It happened during an exchange with Philbin when MacKenzie decided to call his partner, DJ Dull, '88, for help with a question. Philbin inquired, "DJ--he's another teacher?" to which MacKenzie replied, "No, he's my partner."

Stumbling, Philbin responded, "All right. Fine. Gotcha."

Moments later, Dull was on the line. He could not answer the question at hand: "The secretary-general of the United Nations is appointed for a term of how many years?"

"Sorry, Alec, " Dull said. "Good luck. I love you."

Philbin quipped, "Well, at least he loves you."

The viewers included nearly every one of MacKenzie's seventh- and eighth-grade students, their parents and his fellow teachers, all of whom had tuned in on October 12 and 15 to root for him.

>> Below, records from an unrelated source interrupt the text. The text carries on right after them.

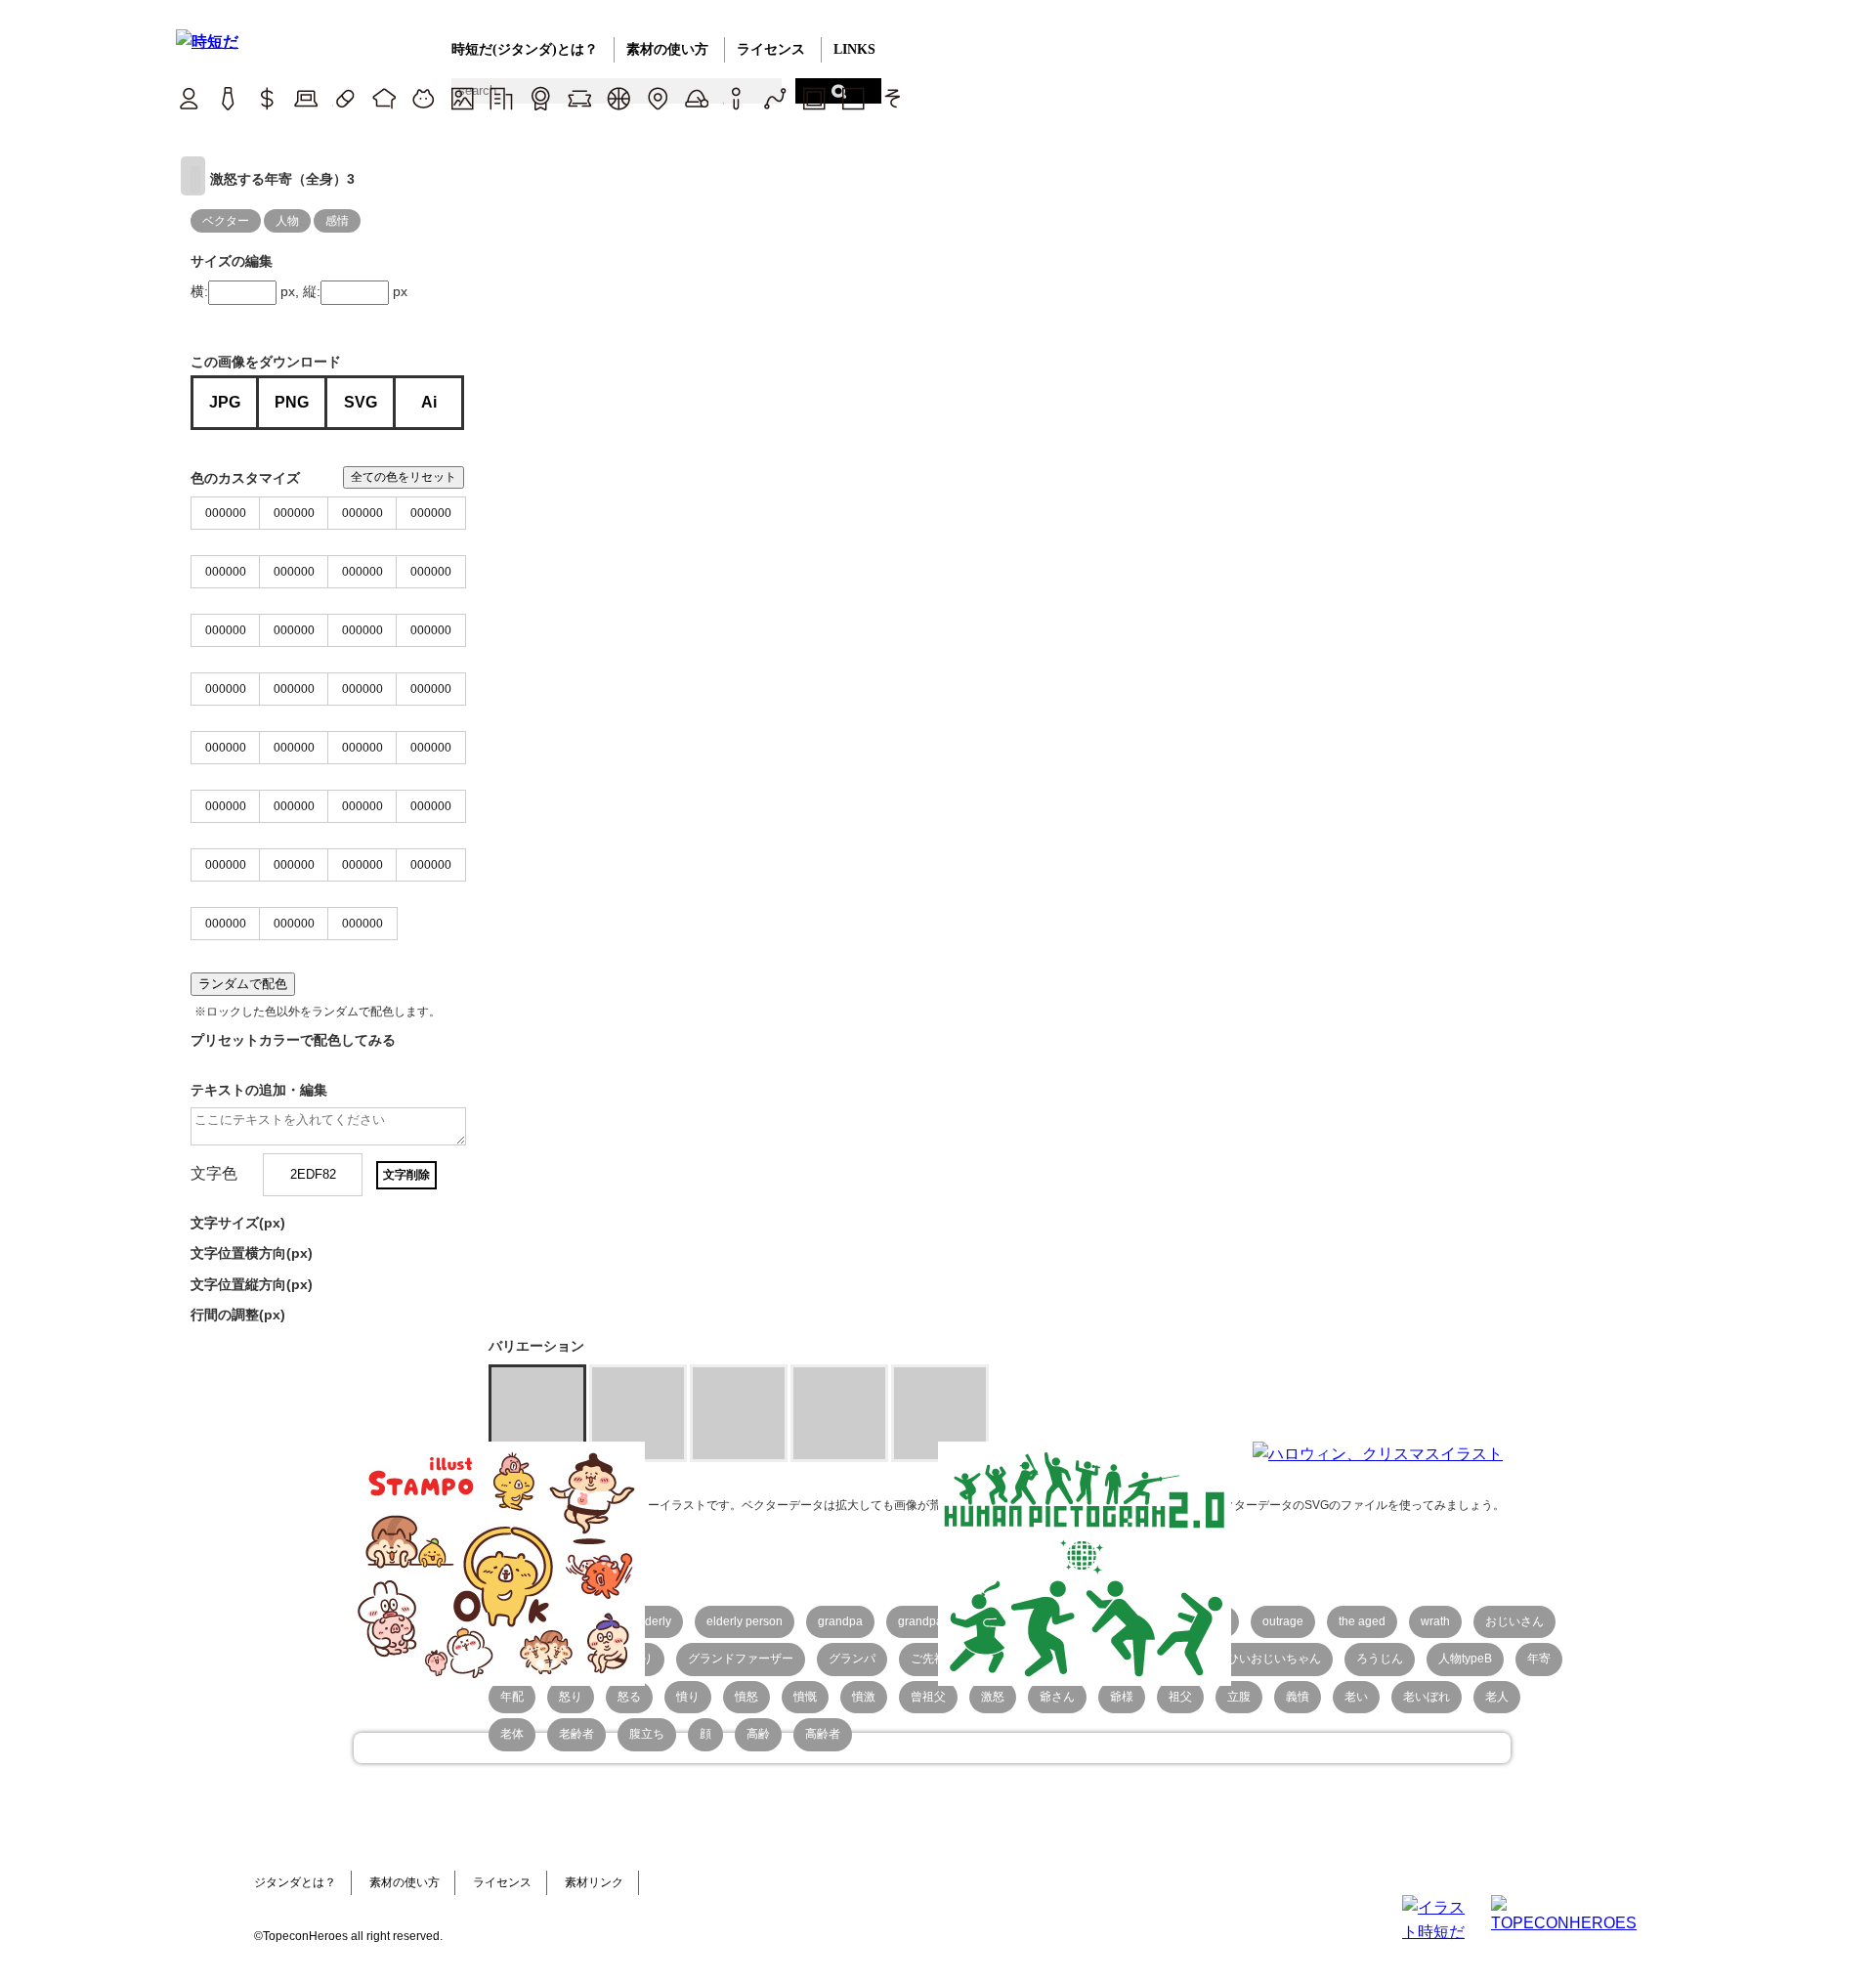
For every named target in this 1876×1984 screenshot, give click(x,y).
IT (305, 98)
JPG (224, 402)
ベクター (774, 98)
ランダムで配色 (242, 983)
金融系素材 (266, 98)
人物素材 (188, 98)
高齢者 (822, 1734)
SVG (360, 402)
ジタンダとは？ (295, 1882)
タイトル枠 (579, 98)
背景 (461, 98)
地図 (657, 98)
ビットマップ (813, 98)
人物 (287, 221)
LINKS (854, 49)
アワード (540, 98)
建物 (501, 98)
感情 (337, 221)
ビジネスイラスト (227, 98)
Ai (429, 402)
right (193, 175)
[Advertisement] (791, 1564)
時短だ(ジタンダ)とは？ (524, 49)
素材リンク (594, 1882)
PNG (292, 402)
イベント (696, 98)
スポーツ (618, 98)
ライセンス (771, 49)
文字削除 (406, 1175)
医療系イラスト (344, 98)
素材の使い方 (667, 49)
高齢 (758, 1734)
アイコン (735, 98)
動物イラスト (422, 98)
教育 (383, 98)
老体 (512, 1734)
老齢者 (576, 1734)
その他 (891, 98)
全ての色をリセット (403, 477)
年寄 (1539, 1658)
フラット (852, 98)
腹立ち (646, 1734)
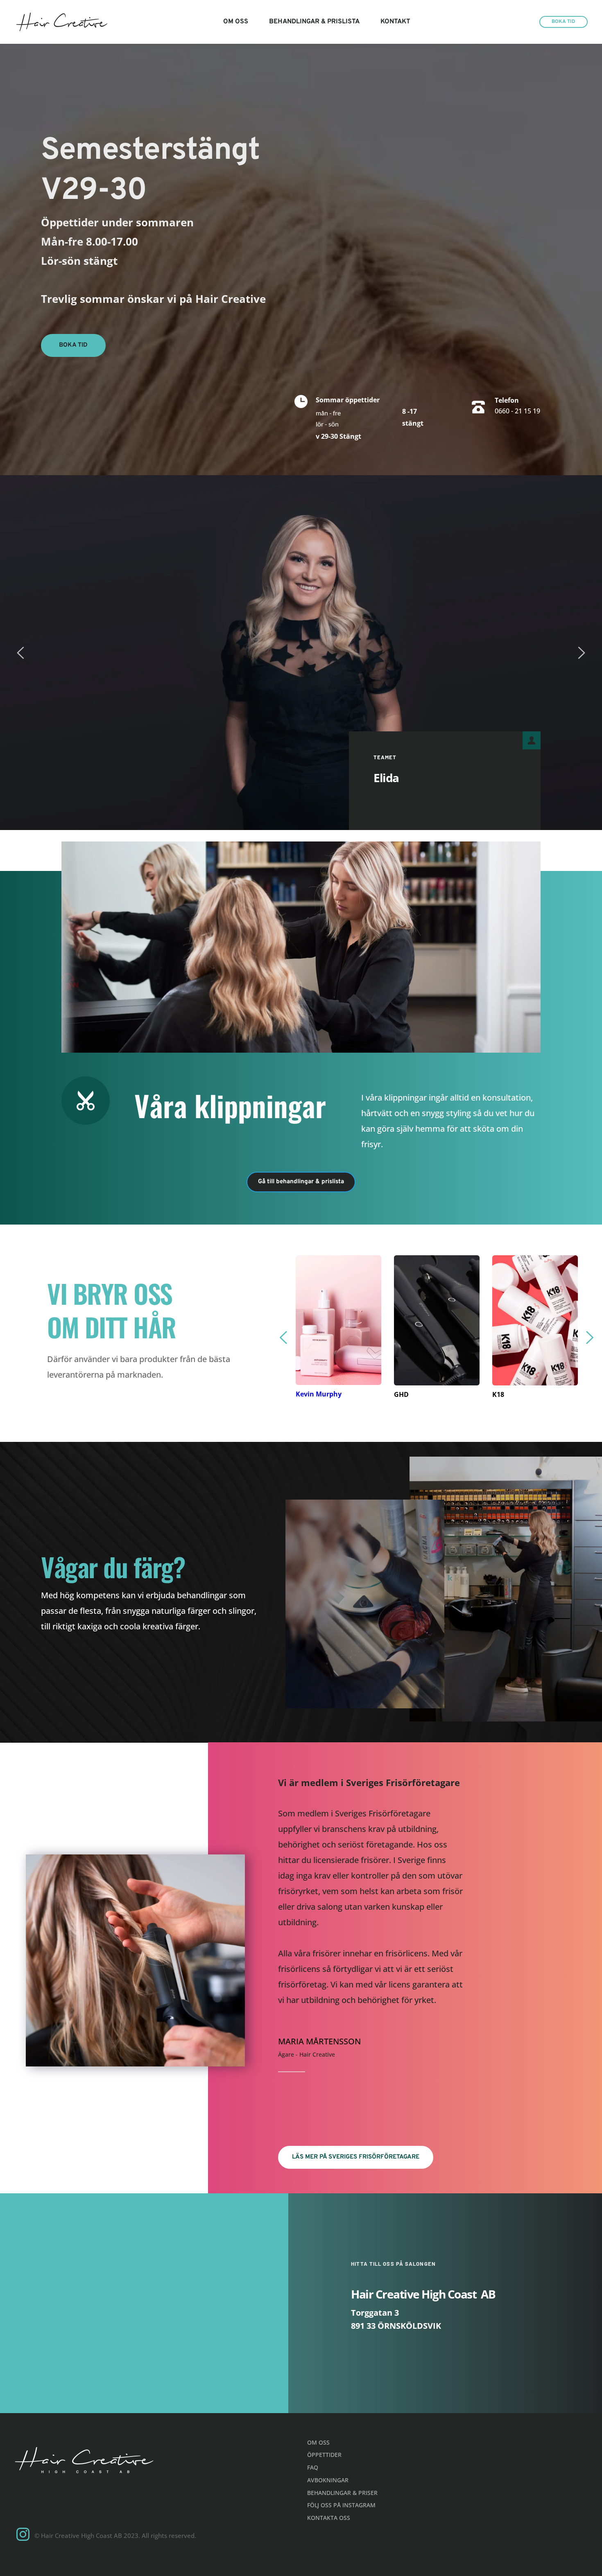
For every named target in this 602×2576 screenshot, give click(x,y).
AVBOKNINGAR (328, 2480)
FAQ (312, 2467)
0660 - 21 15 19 (517, 410)
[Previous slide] (20, 652)
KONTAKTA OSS (328, 2518)
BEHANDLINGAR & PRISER (342, 2493)
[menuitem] (235, 22)
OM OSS (318, 2442)
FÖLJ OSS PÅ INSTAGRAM (342, 2505)
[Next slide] (581, 652)
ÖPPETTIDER (324, 2455)
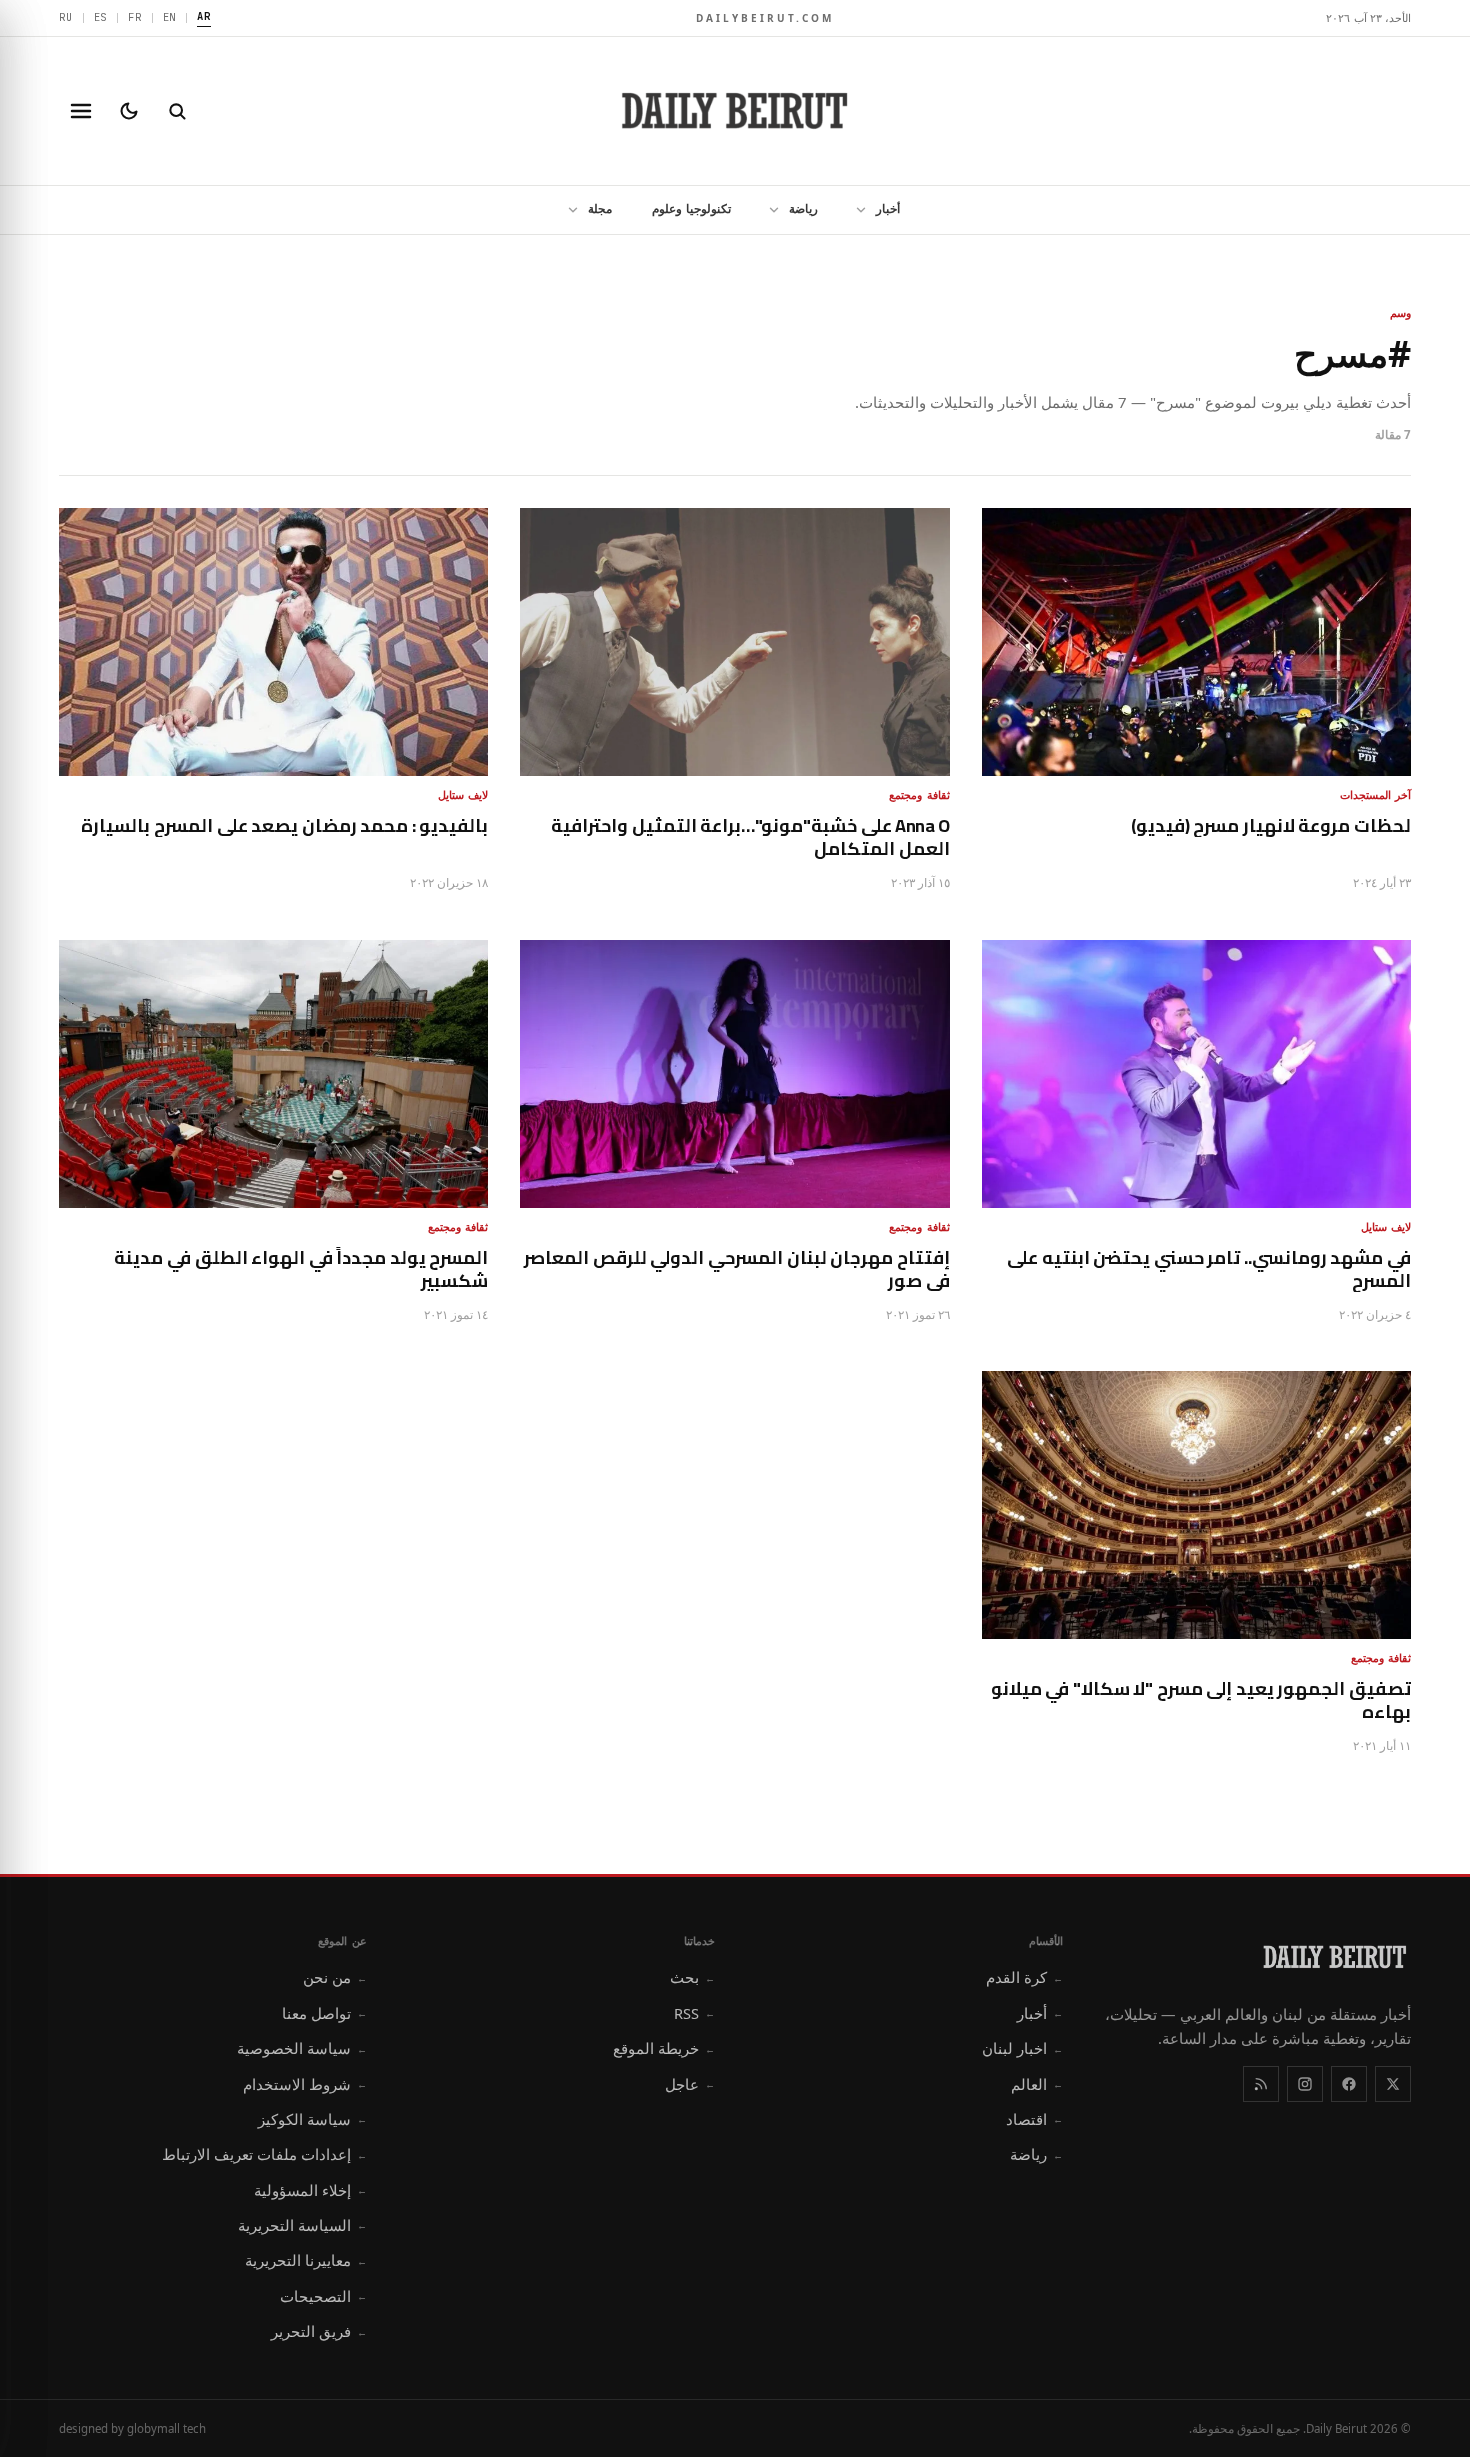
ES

"When I first started teaching, I would have rather died than tell them I was gay," MacKenzie said in an interview two weeks after the show aired. "The kids have been talking [to me] about it and that's great--for them and for me."

MacKenzie says the experience represents the final step in a lifelong process of coming out. "I had a comfort zone; and over the years, that comfort zone has grown bigger and bigger. Now, it's 35 million people."

MacKenzie won $32,000 on the show, tripping up on the question: "Which of these animals--turtle, frog, snake or praying mantis--uses the backs of its eyeballs to help push food down its throat?" Answer: a frog.